Machines were built to his design with the crankcase cast around the frame tubes. This design was also licensed to Bradbury. In every other respect the machine was a typical primitive of the period.
Birch were motorcycles produced from 1902 to 1904.
The designer, John North Birch, was one of the partners of Perks and Birch who produced the motor wheel that would be used by Singer at a later date. He was also known to have produced a very basic motorcycle, which had the crankcase and bottom bracket as part of the main frame. The engines were manufactured in several sizes: 2hp, 2½ hp and 3½ hp. The design was also built under licence, by Bradbury.
Birch demonstrated the reliability of his machines in 1904 by riding a George Eliot from Land's End to John o'Groats.
In 1905 Birch emigrated to New Zealand (for reasons unknown, without his wife and three daughters) where he continued in the motor trade, building marine and stationary engines, and automobiles named Marlborough and Carlton. He is credited with building New Zealand's first car, in 1919.
Report from the Stanley Show 1902
Stand 32 (ARCADE).
J. N. Birch, Nuneaton, shows two motor-bicycles, one fitted with Simms' Magneto in conjunction with Birch's advance sparking apparatus. This machine is constructed with Birch's patent combined crank chamber and bottom bracket built in the frame; surface carburetter, belt drive, Birch's disc hubs, and compound brake. The other has a surface carburetter, wipe contact, accumulator, trembler coil, and self-compensating contact.
Motor Cycling, 26th November 1902
Sources: Graces Guide; correspondence, Motor Cycling; Nuneaton Local History Group; marlboroughmuseum.org.nz.
Further reading: John North Birch in NZ
March 2022
Graham Clayton writes in Comments, "Birch was acquainted with the writer Mary Ann Evans who published under the pen name/pseudonym George Eliot, which explains how the machine was named."
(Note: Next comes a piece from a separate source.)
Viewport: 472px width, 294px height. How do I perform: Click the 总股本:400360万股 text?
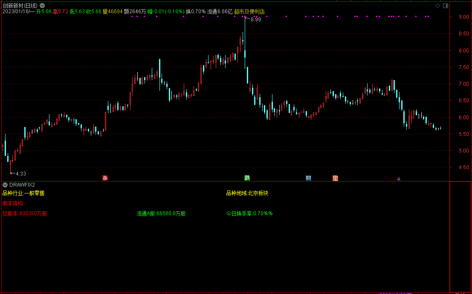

"... her remarkable transformation from provincial girl — she was born Mary Ann Evans, the daughter of a land agent, in Coventry in 1819 — to one of the preëminent intellectuals of the nineteenth century, and the author of "Middlemarch," widely considered the greatest novel in the English language." ~ The New Yorker, Sept 2013
At least one source has stated that the name "George Eliot" was used as it was the name of the manufacturers father, George Eliot Birch. Be that as it may, Mary Ann Evans was born in Nuneaton, a town which names its hospital and many other buildings for her. The local history group writes, "In 1898 Birch moved to premises in Princes Street, Nuneaton just a short distance from the crossroads with Edward Street. In these premises (still in existence?) he went on to employ some 20 people, making a bicycle called the 'George Eliot', branding from the famous Nuneaton authoress."
Mary Ann Evans was born in Nuneaton in 1819 and died at the age of 61 in 1880.